▶ What the task asks: All of the data that follows should be retyped exactly, please, except the pictures.

▶ The input:
..........
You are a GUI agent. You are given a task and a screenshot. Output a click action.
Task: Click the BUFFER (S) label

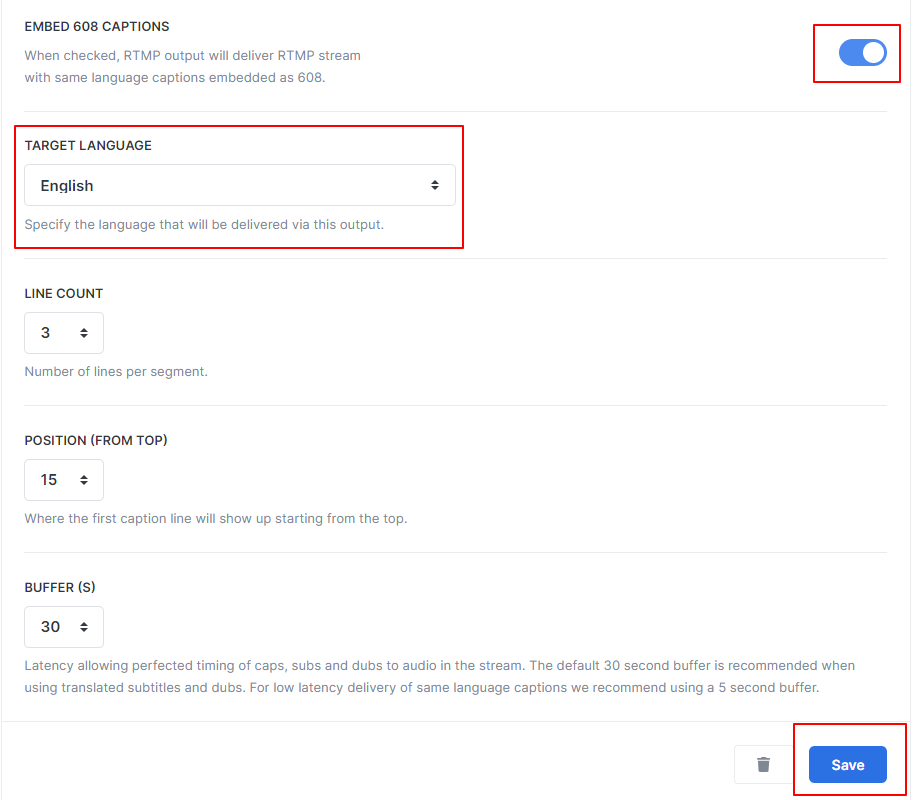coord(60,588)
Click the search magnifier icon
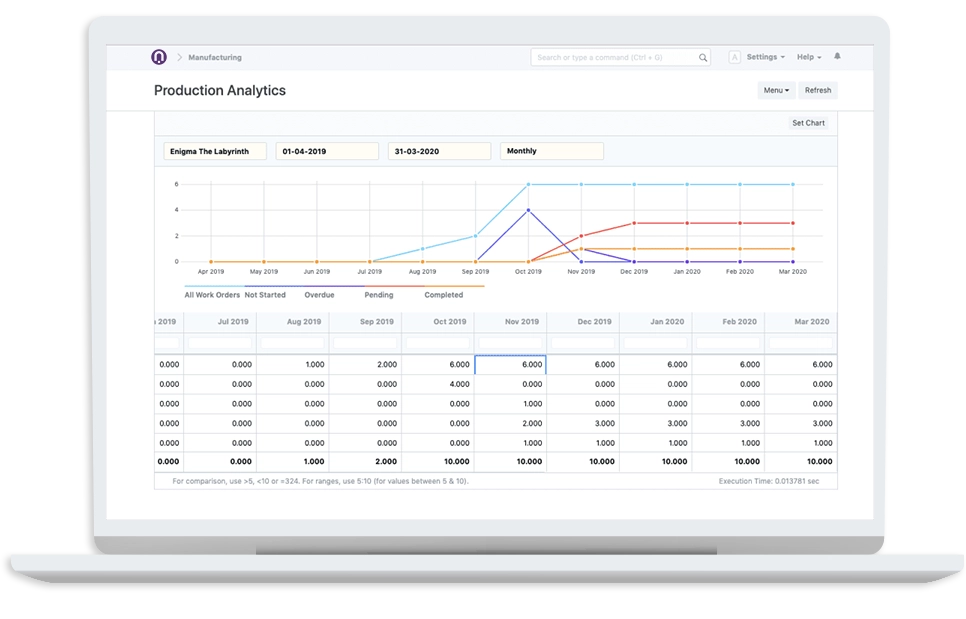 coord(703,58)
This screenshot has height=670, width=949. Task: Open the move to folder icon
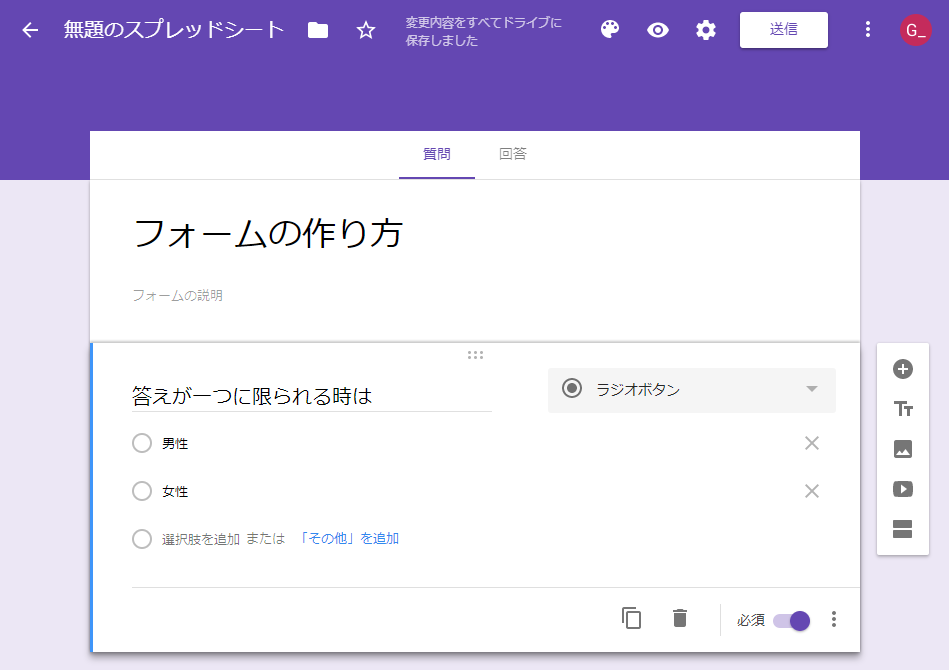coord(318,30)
..........
▶ Problem solution:
You are a GUI agent. You are given a task and a screenshot. Output a click action.
Task: Click the BUFFER (S) label

coord(60,588)
Click the search magnifier icon
 coord(703,58)
This screenshot has height=670, width=949. Task: Open the move to folder icon
coord(318,30)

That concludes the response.